[Study material]
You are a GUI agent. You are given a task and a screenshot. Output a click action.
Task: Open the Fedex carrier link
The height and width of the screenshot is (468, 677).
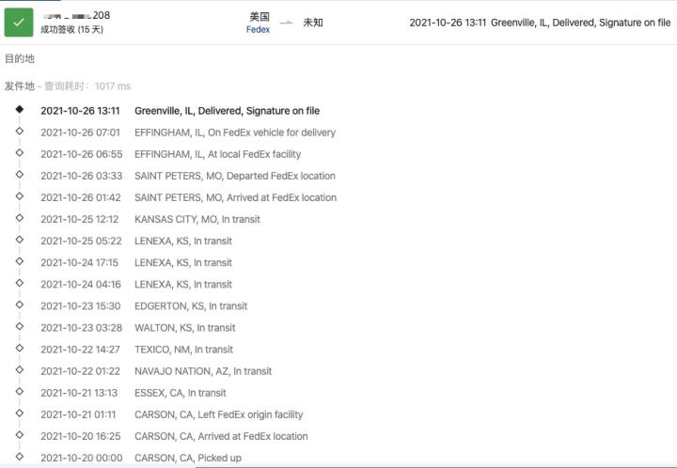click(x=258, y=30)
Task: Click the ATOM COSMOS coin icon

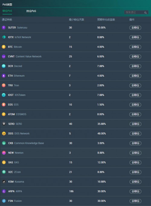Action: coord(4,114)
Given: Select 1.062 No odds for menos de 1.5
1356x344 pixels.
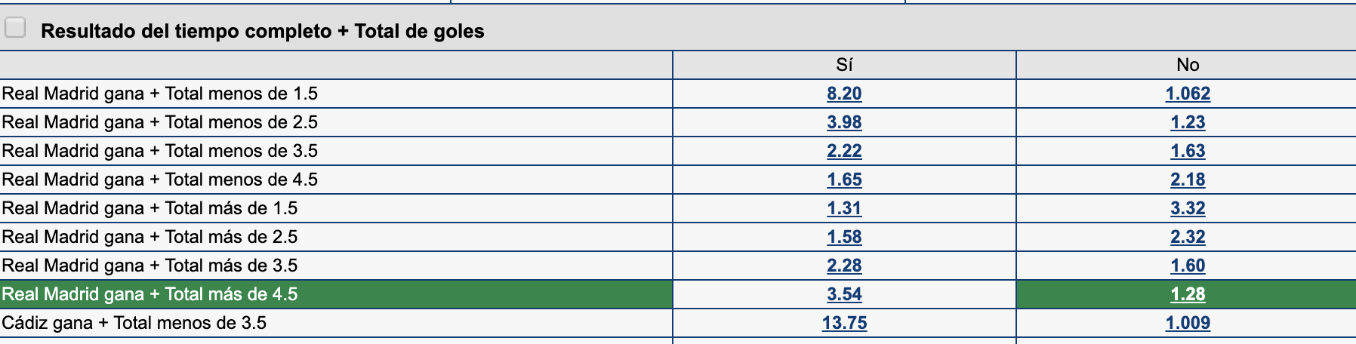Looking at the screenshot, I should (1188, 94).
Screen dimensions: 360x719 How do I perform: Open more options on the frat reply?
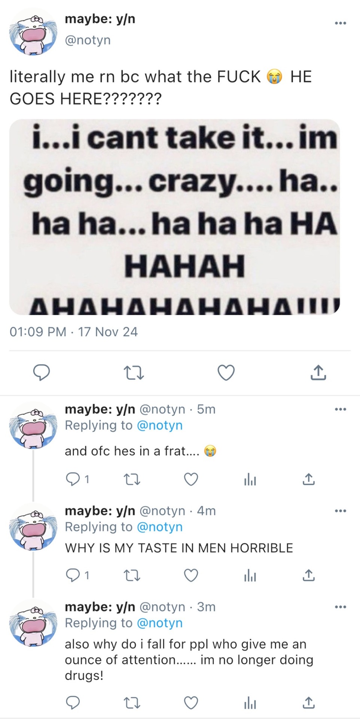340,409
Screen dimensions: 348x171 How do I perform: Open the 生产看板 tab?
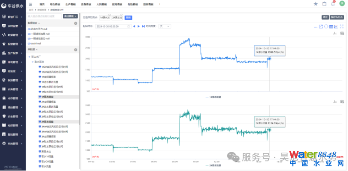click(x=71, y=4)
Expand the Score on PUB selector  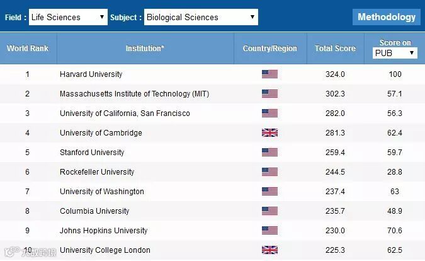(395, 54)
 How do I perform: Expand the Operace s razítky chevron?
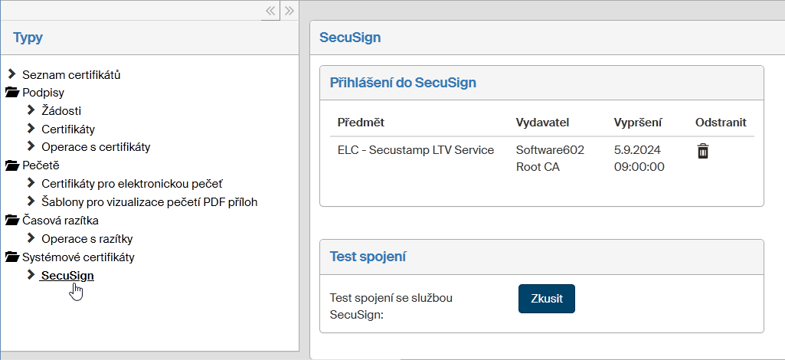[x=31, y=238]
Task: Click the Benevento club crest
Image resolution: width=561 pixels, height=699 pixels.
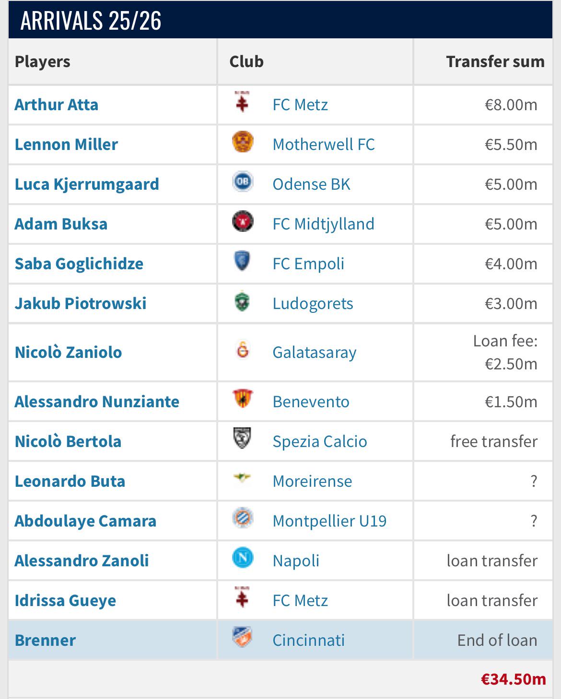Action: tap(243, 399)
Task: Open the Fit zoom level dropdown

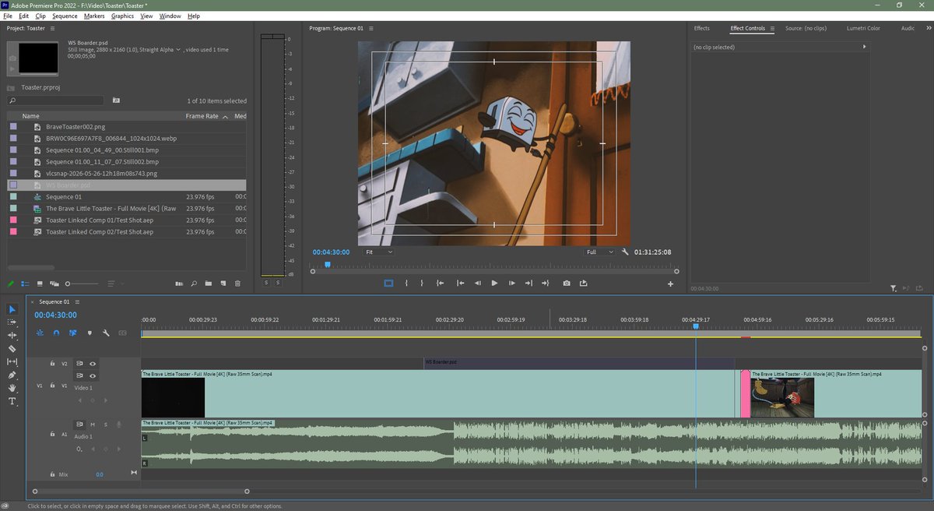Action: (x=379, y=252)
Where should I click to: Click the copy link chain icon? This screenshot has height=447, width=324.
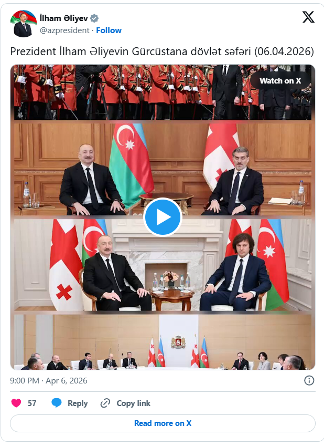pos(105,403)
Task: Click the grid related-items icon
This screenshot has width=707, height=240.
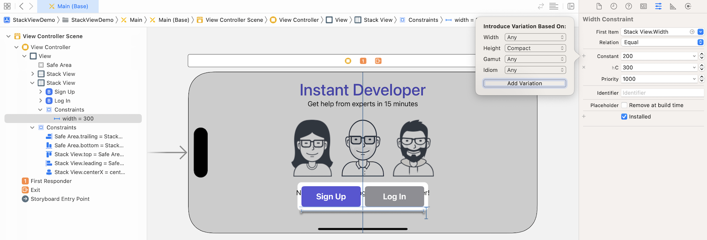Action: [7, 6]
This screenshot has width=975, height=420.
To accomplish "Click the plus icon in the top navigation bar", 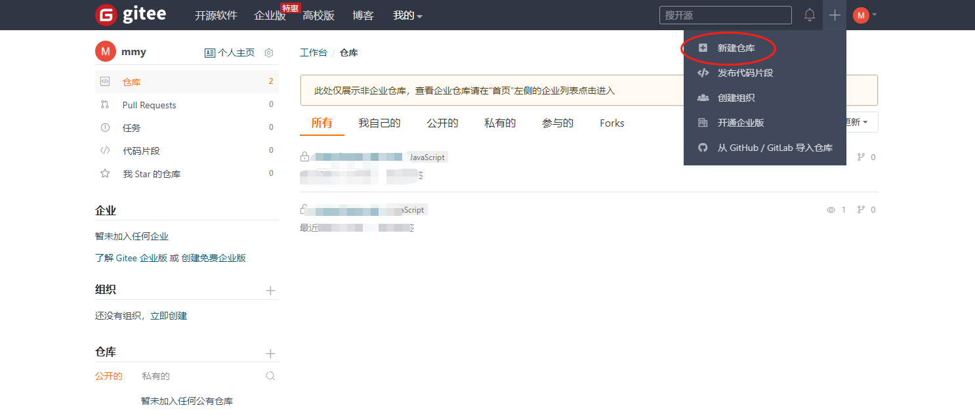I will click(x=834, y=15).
[/Study material]
[Study material]
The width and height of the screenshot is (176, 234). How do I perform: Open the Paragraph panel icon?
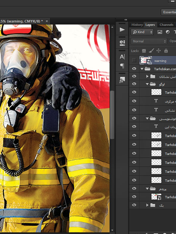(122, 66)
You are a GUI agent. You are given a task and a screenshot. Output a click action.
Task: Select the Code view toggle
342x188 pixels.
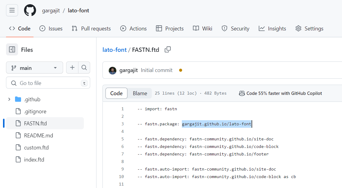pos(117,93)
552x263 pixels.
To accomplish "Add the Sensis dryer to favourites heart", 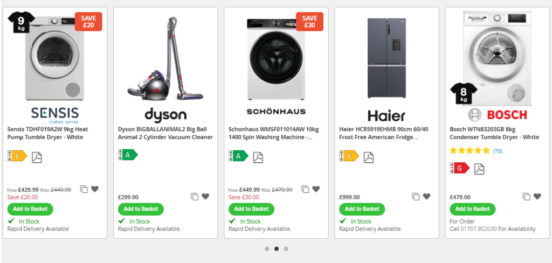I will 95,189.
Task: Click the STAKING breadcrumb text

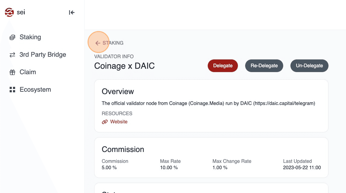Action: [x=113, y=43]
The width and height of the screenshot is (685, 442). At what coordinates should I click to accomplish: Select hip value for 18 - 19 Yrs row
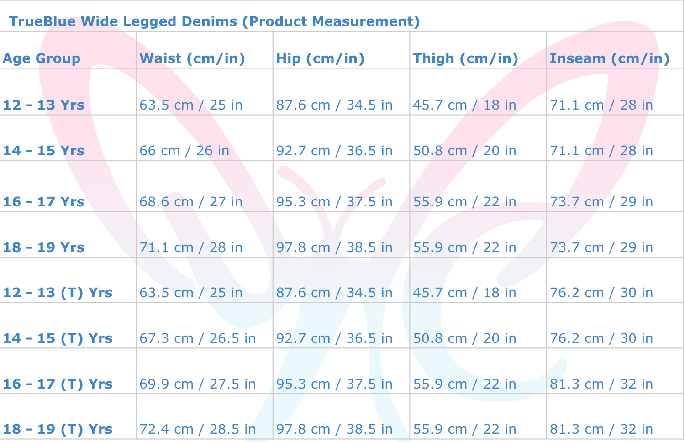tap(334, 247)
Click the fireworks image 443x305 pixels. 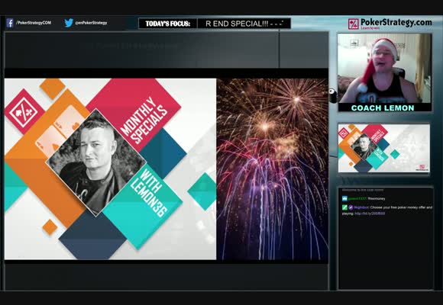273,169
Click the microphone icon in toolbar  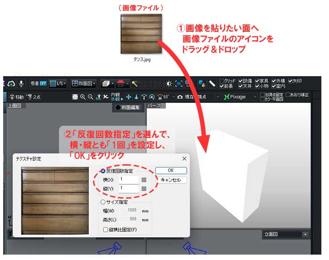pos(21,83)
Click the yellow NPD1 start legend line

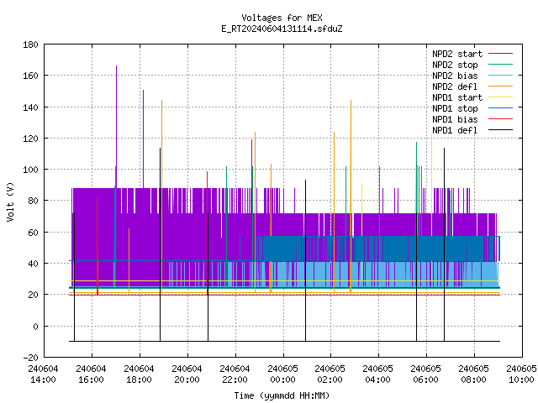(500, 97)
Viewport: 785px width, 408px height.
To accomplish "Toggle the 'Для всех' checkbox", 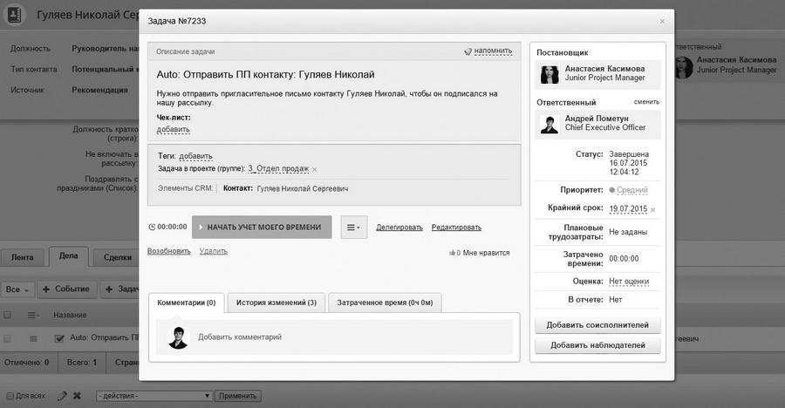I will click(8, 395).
[/Study material]
[Study material]
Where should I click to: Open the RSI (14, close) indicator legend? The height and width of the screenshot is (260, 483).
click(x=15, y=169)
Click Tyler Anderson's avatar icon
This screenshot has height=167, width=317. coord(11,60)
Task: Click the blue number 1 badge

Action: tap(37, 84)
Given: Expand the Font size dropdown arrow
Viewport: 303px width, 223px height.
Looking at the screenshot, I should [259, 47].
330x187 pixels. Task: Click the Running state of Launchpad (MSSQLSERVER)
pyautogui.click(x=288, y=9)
[/Study material]
■ Exercise details
Keep to the lines above from the line with "Task: Click the Benevento club crest" to the line with "This screenshot has width=975, height=420.", and set down exactly those, inclusive, with nothing else and every picture left out.

■ Written solution
Task: Click the Benevento club crest
Image resolution: width=561 pixels, height=699 pixels.
Action: tap(243, 399)
Task: Open the Fit zoom level dropdown

Action: (x=379, y=252)
Where should I click to: Click the copy link chain icon? This screenshot has height=447, width=324.
pos(105,403)
Task: Click the grid related-items icon
This screenshot has width=707, height=240.
Action: [7, 6]
This screenshot has width=975, height=420.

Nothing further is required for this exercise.